Today, we had my sister in laws around for lunch with their kids. We also had my kids around. It is a sad anniversary, 15 years since my beloved mother in law passed away. Mother in laws were often the butt of jokes in the 60's and 70's, usually being portrayed as interfering harridans, out to make trouble for their inherited in laws. It is not a sterotype I recognised. My mother in law was nothing if not lovely. She was always a willing baby sitter and always made me welcome. When we learned she had terminal, stage 4 lung cancer, we were devastated. She was put on steriods, told she had a couple of months to live and told to get her affairs in order and enjoy what time she had. We arranged a special Sunday lunch for her. The steriods gave her a massive boost and she ate like a horse (relatively speaking) and we had a wonderful day. Two weeks later, she was gone.
At the time, my wife and her sisters were devastated, my mother in law had been fourteen years younger than her husband, who had passed away the previous year (my mum also passed away in 2008, so it was a rotten time). He had been suffering and had required constant care towards the end. We imagined that she might be able to have some fun once he went, not because we were not devastated to lose my father in law, but because she was full of life. It was not to be. Unlike my mum and my father in law, she wasn't really ready to go and we felt that her passing was premature.
I am lucky in as much as I have a supportive relationship with my partner. We've always seen it as important to get each other through hard times. I often think we only really appreciate each other when things are bad, as I like to think we both step up. I hadn't actually realised it was my Mother in Laws anniversary until my sister in law came around and mentioned it, The Sunday lunch was not especially planned, but clearly the stars were aligned. My sister in law had assumed that was the reason for the invite.
We raised a glass to her and the other 'missing friends', before we started lunch. Earlier I had been contemplating why we are actually here on the planet. As is my want, I went to mass at 11.30pm. For me, it is a time of quiet contemplation. A chance to turn off the mobile phone and reset. I am not actually a very religious person. I do not really get a huge amount out of the ceremonial side, but it does give me a chance to think and to be quiet. For me, that is very beneficial. I was rather taken with one of the African families who attended today. They were all dressed to the nines. They looked wonderful. I almost felt jealous as you could see that they all loved to enjoy themselves and spent the mass beaming. Just before the end, the Priest announced the the it was one of the Ladies in the party's birthday. He got everyone to sing happy birthday to her. She beamed. For me it was a lovely moment. It gave me a sense of happiness that the reading about God giving Moses the ten commandments never would.
A simple gesture, that made the 300 or so people in the Church feel happy for a few moments. It wasn't religious or spiritual, but it was highly uplifting. As I walked home, a thought coalesced that had been forming through mass. Why are we here? What is our purpose?

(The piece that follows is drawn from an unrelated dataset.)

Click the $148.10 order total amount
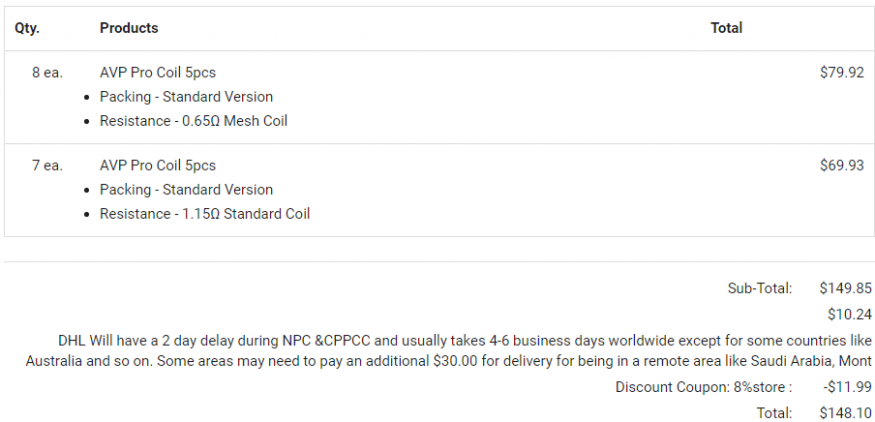 click(x=845, y=412)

As is my want, I prayed for a bit of enlightenment. Sometimes it comes, sometimes it doesn't. Sometimes, I will share it, sometimes the enlightenment is personal, so I don't.
Today, in a blinding flash, that enlightenment came. What is our purpose on the planet? We have the things that we have to do, everyone has to pay bills etc, but we have the opportunity to do little things that make other people happy. Today, when the priest got us to sing happy birthday, we did something that cost us nothing but made us all happy. When I got home, I cooked lunch. It was lovely having family around, the first time since Christmas. I think I cooked a pretty damn good lunch. It won't change any of our lives but for a few hours, we were all happy. Maybe, just maybe, if we all deciced to be a little bit nicer and do a few things, that maybe cost little or nothing, but makes someone smile, then the day has had a purpose.
We all have bad days, we all have reasons why we can't always have a smile on our faces and we can't always make time to make others happy, but if we all just maybe tried 5% harder to make someone, somewhere, a bit happier, maybe we could all find life just a bit better.
You don't need to go to church, believe in anything or be part of anything to feel better when you make someone smile. For me, perhaps my mission in life has been my band. It has always been important to me to play music and put on a good show. We are a most irreverant band, but I realise we glory in the little things that make life worth living. Not in a po-faced, Holy Joe way. For us, we do it with Ska and Punk rhythms, lyrics with innuendo's and naughty stories, but they do put a smile on people's faces.
When I see much of what is on social media, there is anger, frustration and bitterness. People see only the bad, the things to rant about. Before Facebook was invented, who knew so many people got annoyed about helicopters and flooded footpaths? I try and block people who have nothing happy to say these days. It makes a difference, but I've realised that we need to do a bit more. Not massive things, but just try and make a few people we meet every day a little happier. If we all did that, maybe the small things might be a very big thing indeed.